I tapped into the wealth of wisdom in the Web of Change crowd. Marty Avery send me an interesting link to “Experience Attributes: Crucial DNA of Web 2.0”, an essay by Brandon Schauer of Adaptive Path. “Quite old” by web 2.0 standards (written December 2005), but very relevant to help guide our thinking and provide a bit of authority. Brandon distinguishes two sets of attributes, that together make up “web 2.0 DNA”:

  • Foundation attributes: user-contributed value, the long tail, network effects. In Brandon’s words: “They enable Web 2.0 offerings to generate and maximize value from many sources, no matter how small they may be.”
  • Experience attributes: de-centralization, co-creation, remixability, and emergent systems. Again, in Brandon’s words: “By blurring the lines that traditionally delineate supplier, vendor, and customer, these services have pioneered new value streams that can output new types of offerings, harness new efficiencies, and produce higher levels of continuous innovation.”

A quick analysis showed that the focus should indeed be on these experience attributes: the foundations were there, the basic system and processes work, things are happening. But they need to accelerate, explode, go viral. It still wasn’t hard to distinguish supplier, vendor, and customer in the current setup. We all could see new ways to offer new types of value to all stakeholders, but it was time to deliver, and the experience attributes nicely mapped onto dreams, visions, and ideas to move forward.

So with all the technical development just starting, and only some five months left to show concrete, measurable results, targets were mainly defined in terms of those experience attributes:

  • Get at least a couple of formalised partnerships to decentralize and scale up major parts of the organisational processes.
  • Get content in from a few dozen external sources, to remix with the user-generated content already there.
  • Provide new website tools to transform all of that content into compelling stories.
  • Provide new ways for people to share their experiences with their peers and promote the platform, and see them use those.
  • Double the overall amount of page views this way (ay, is this a web 1.0 metric slipping in after all?)
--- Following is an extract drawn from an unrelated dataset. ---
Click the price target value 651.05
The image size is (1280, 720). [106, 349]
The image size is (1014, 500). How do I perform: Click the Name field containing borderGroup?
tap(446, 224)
Ambitious goals, but more important: not just hoping on technical wizz-bang to solve things. Developing partnerships and compelling stories is far more a process and collaboration issue (and by far not easy to accomplish in half a year either, but work was already further on the way here). And if nothing else, burning some cash on advertising will provide a reasonably predictable growth of page views if needed — although I’m not supposed to take such a cynical view on these things (yet).